- Born: Nigeria
- Occupations: Broadcaster; sports journalist; analyst; media personality; editor-in-chief;

= Janine Anthony =

Nigerian sports writer, presenter and analyst (born 20th century)

Janine Anthony (born 20th century) is a Nigerian broadcaster, sport journalist, analyst and media personality.

She is the founder and editor-in-chief of LadiesMarch – a pioneering African network focused on reporting women's soccer across African communities. Anthony was a Sky Sports presenter and was previously a BBC Africa sports presenter and sports team lead at the West Africa bureau. In 2019, she was recorded as the BBC World Service's first African female commentator of the Africa Cup of Nations (2019).

== Career ==
Anthony's early interest in sport was influenced by Super Falcons footballer Mercy Akide-Udoh, which led her to pursue a career in sport writing and broadcasting. Anthony began her career in 2012 as a guest on a sport show on Hot FM, Owerri in Owerri, Imo State.

In 2013, she moved back to Lagos where she freelanced for Nigeria Info FM under the Femi and the Gang show. Her archival knowledge and analysis on the show encouraged her to start a new show, Femi's Divas, which later morphed into LadiesMatch – an all-women sports crew with Anthony featuring as the lead presenter and producer alongside a rotating cast of female sports analysts.

In 2015, Anthony became a sports analyst on Smooth FM's evening sports show before taking on her first television role on NTA's Inside Sports as an analyst alongside Jonathan Hanson, Tega Onojaife, Titus Bankole and Joseph Faulkner.
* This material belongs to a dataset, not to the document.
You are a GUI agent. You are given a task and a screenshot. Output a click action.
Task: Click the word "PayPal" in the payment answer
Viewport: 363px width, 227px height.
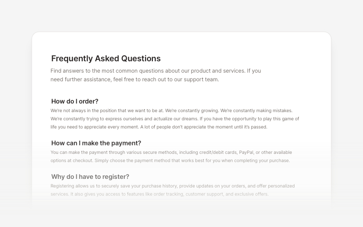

In 2015, after noticing low media coverage of African women sports, Anthony developed her earlier radio sports show, LadiesMarch, on Nigeria Info FM into an all-women independent organization focused on reporting women's soccer across African communities. The team later expanded to include male writers interested in women's soccer.

Anthony joined Inspiration FM in 2016 as a presenter and co-created sports entertainment show – TimeOut with Debola and Janine.  The success of the show led to her nomination for the Outstanding Female Sportscaster for the 2016 Nigerian Broadcasters Merit Awards.

In 2017, she became the first female presenter on the German Bundesliga and Italian Serie A for African rights holders, StarTimes. In 2018, she joined the BBC as a reporter and presenter and was sports team lead West Africa before joining Sky Sports as a presenter. In 2019, she led an all-female BBC crew to the Africa Cup of Nations (AFCON) in Egypt and became the first African woman to lead commentators at a major men's sports competition in Africa.

Anthony was nominated for the 2019 Best Young Reporter at the International Sports Press Awards (AIPS) and in 2020 placed ninth in the AIPS Young Reporters Top 15.

Africa Sports Ventures Group (ASVG) named her one of the 2025 50 Most Influential African Women in Sports in the Business and Marketing category.